___ ENTRIES PROVIDED ___

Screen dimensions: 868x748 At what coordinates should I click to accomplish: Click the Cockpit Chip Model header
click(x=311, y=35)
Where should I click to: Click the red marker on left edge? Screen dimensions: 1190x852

___
___ ENTRIES PROVIDED ___

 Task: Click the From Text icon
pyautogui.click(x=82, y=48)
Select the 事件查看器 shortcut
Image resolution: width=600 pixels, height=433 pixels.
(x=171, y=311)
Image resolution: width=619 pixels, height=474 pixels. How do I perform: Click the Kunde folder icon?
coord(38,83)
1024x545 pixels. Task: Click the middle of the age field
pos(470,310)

___
___ ENTRIES PROVIDED ___

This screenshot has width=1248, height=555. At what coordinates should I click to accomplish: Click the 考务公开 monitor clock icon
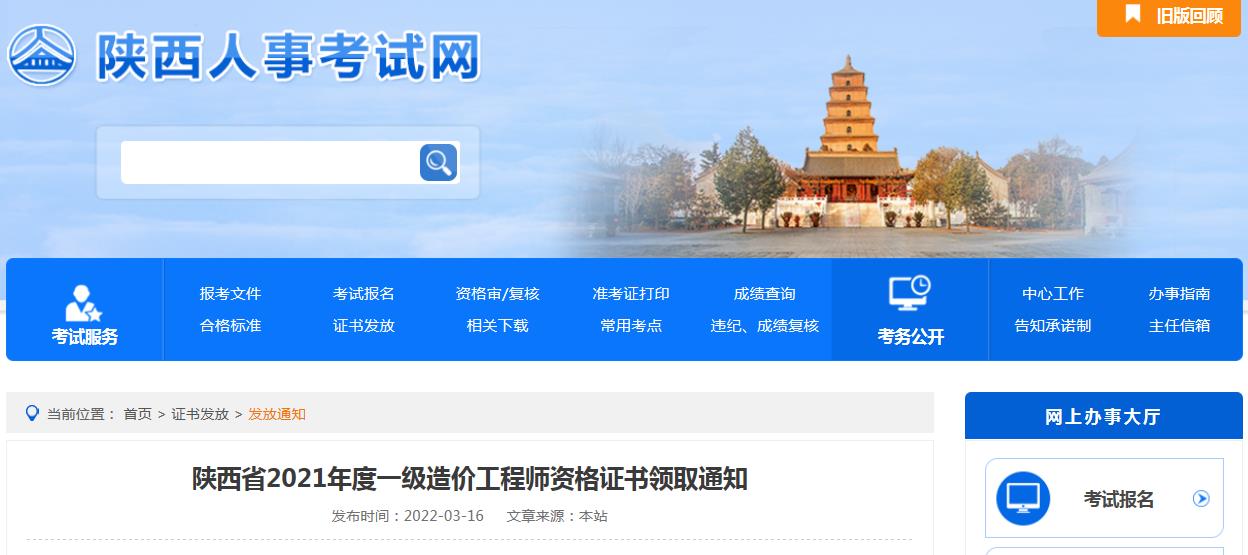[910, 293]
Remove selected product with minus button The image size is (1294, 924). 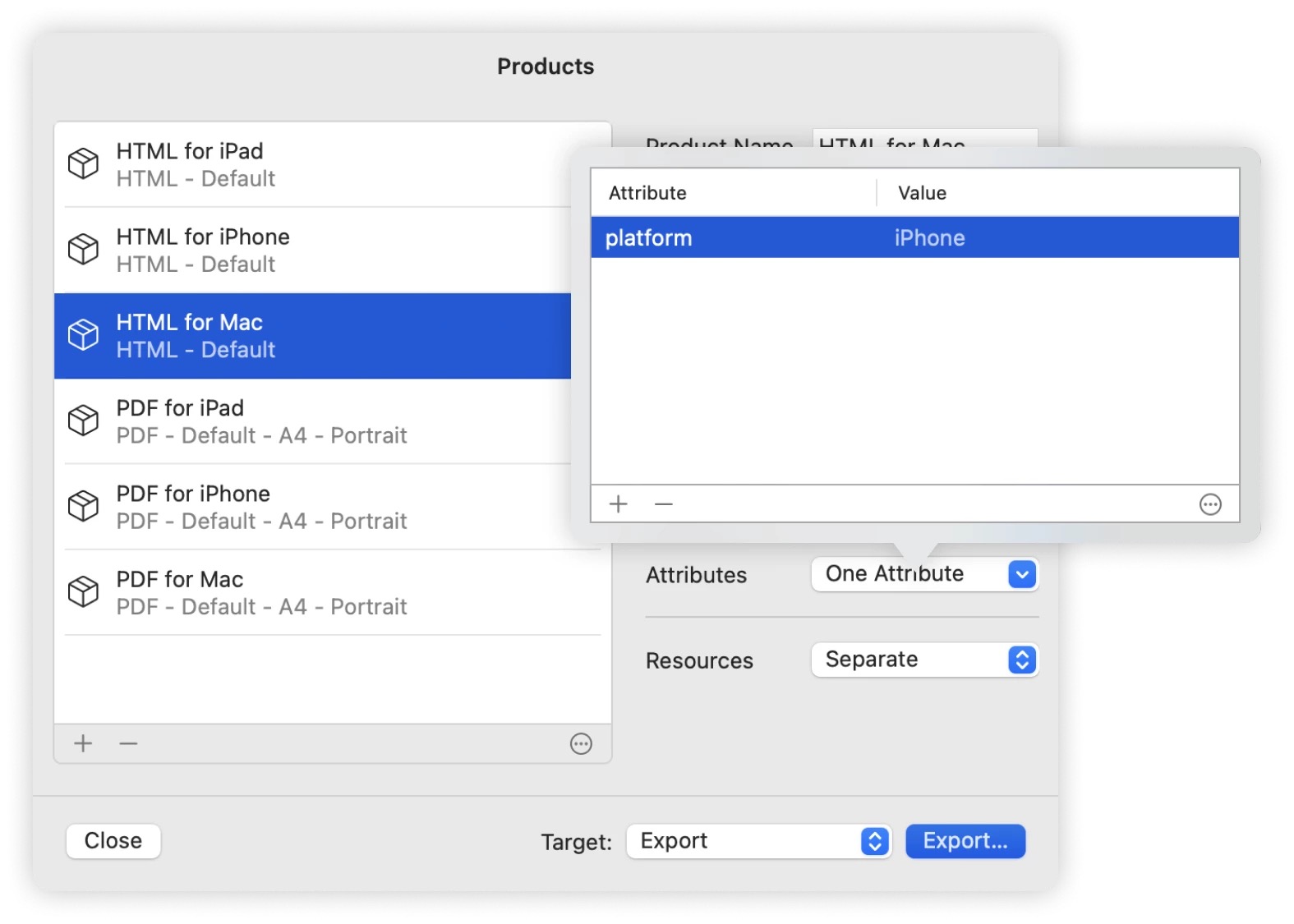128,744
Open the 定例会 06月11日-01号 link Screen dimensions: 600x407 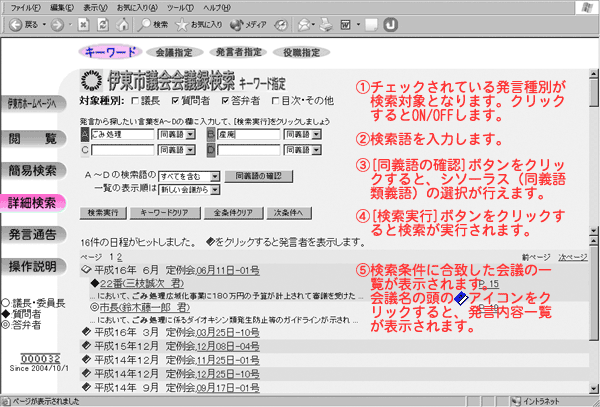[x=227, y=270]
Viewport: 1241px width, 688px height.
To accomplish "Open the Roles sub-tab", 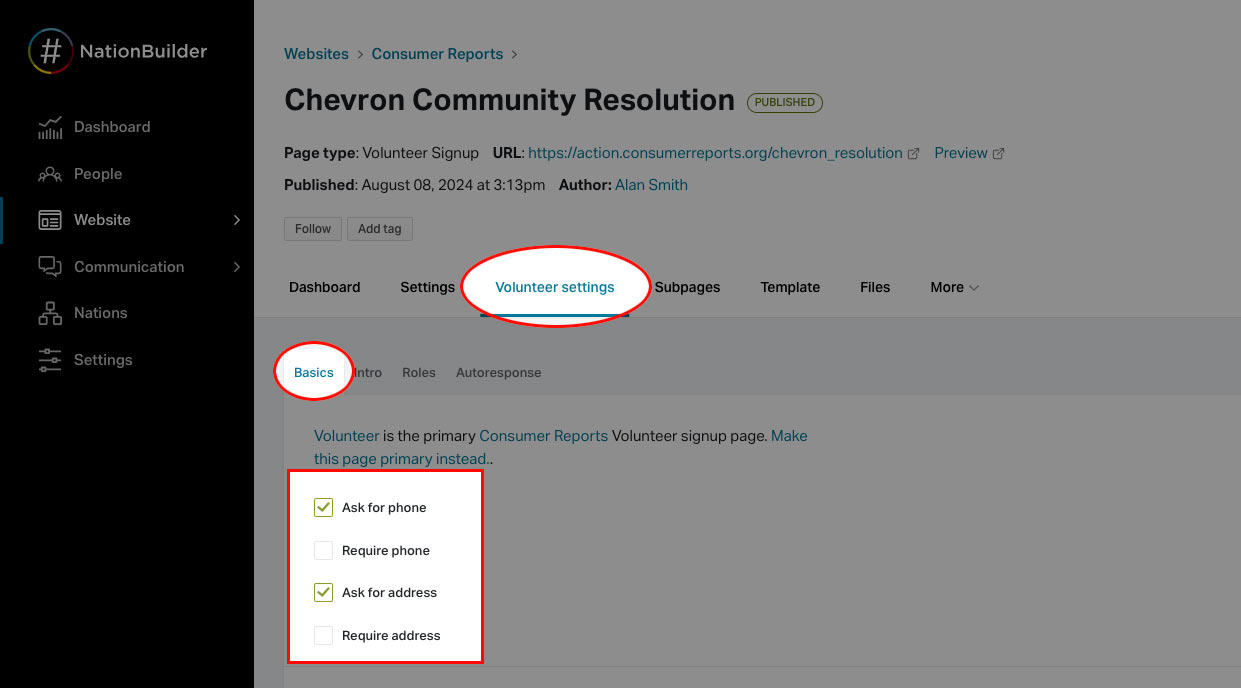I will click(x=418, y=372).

___

▸ **WHAT TO DO**: Whatever else the listing above holds, retype exactly only the lines from the one containing "Screen dimensions: 868x748" to the one containing "Where should I", both ends kept.

▸ **ANSWER BOX**:
Screen dimensions: 868x748 At what coordinates should I click to accomplish: Click the Cockpit Chip Model header
click(x=311, y=35)
Where should I click to: Click the red marker on left edge? Screen dimensions: 1190x852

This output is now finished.